一方で、CEOやCIOにはAIの持つ新しさを理解し、プロジェクトチームが活躍できる場を作ることが求められます。AIは従来のERPやCRMといった社内情報システムと何が違うのでしょうか。以下簡単に解説します。

1.AIは非構造化データを扱うことができる

AIは高度なエクセルと何が違うのか、という質問に対する答がこれになります。またこれはAIがERPやCRMとも違う点です。エクセルは行と列で定義されたセルの中にある数値を扱います。まだ定義できていない情報、バイナリー(動画など)、大量データ、言語などを扱うことは普通はできません。別な言い方をすれば、エクセルやERPはすでに企業に取り込まれたデータを扱いますが、AIは取り込まれる以前のデータを探究することができます。

 2.AIはオープンである

最新のAI技術は開発者とユーザーのコミュニティを中心に発展してきました。主要なプログラミング言語であるPythonやRやそのツール(ライブラリー)はオープンソースです。誰でも無料で使え貢献できることがイノベーションを生み出しています。またクラウドを通じて公開されるデータ(各種統計や人工衛星データなど)が飛躍的に増大してAIが利用できるようになっています。またSNSのような非公開データであってもAPIを使って有料で入手することができます。

 3.AIは発見型である

ERPやCRMは既存の業務をより効率的に遂行するために使われますが、AIは企業の内外のデータを使い、仮説検証を通じて新たな知見を得る手助けをします。AIと一緒にデータサイエンスという言葉が使われる理由です。

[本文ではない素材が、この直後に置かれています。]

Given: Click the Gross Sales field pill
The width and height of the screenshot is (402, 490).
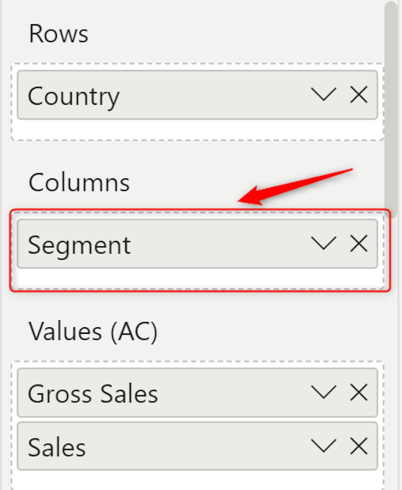Looking at the screenshot, I should [161, 393].

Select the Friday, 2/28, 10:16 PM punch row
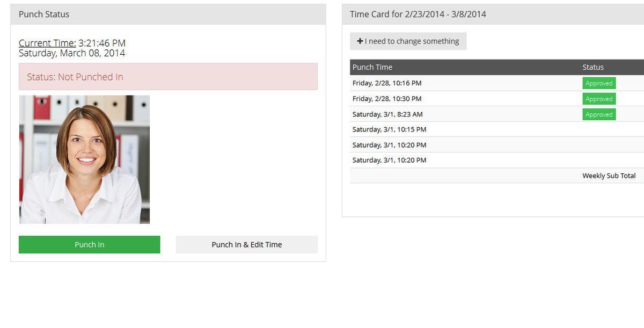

 以上を通じて何が言えるでしょうか。AIを活用するには、既存の仕組みにとらわれず、社外かつグローバルに開かれたマインドセットを持つことが必要になると思います。それはCEOにとっては企業文化の刷新や顧客経験(カスタマーエクスペリエンス)の刷新、CIOにとってはレガシーシステムのクラウド化、情報システム部門の世代交代、ベンダーロックインからの解放、などを意味するかも知れません。米国にはこうした変革を進めている企業が多くあります。そして、それに成功している企業はAIの活用も進んでいるようです。AIをビジネスに使うためにはツールの学習と同時に経営者のリーダーシップが欠かせないと言えるでしょう。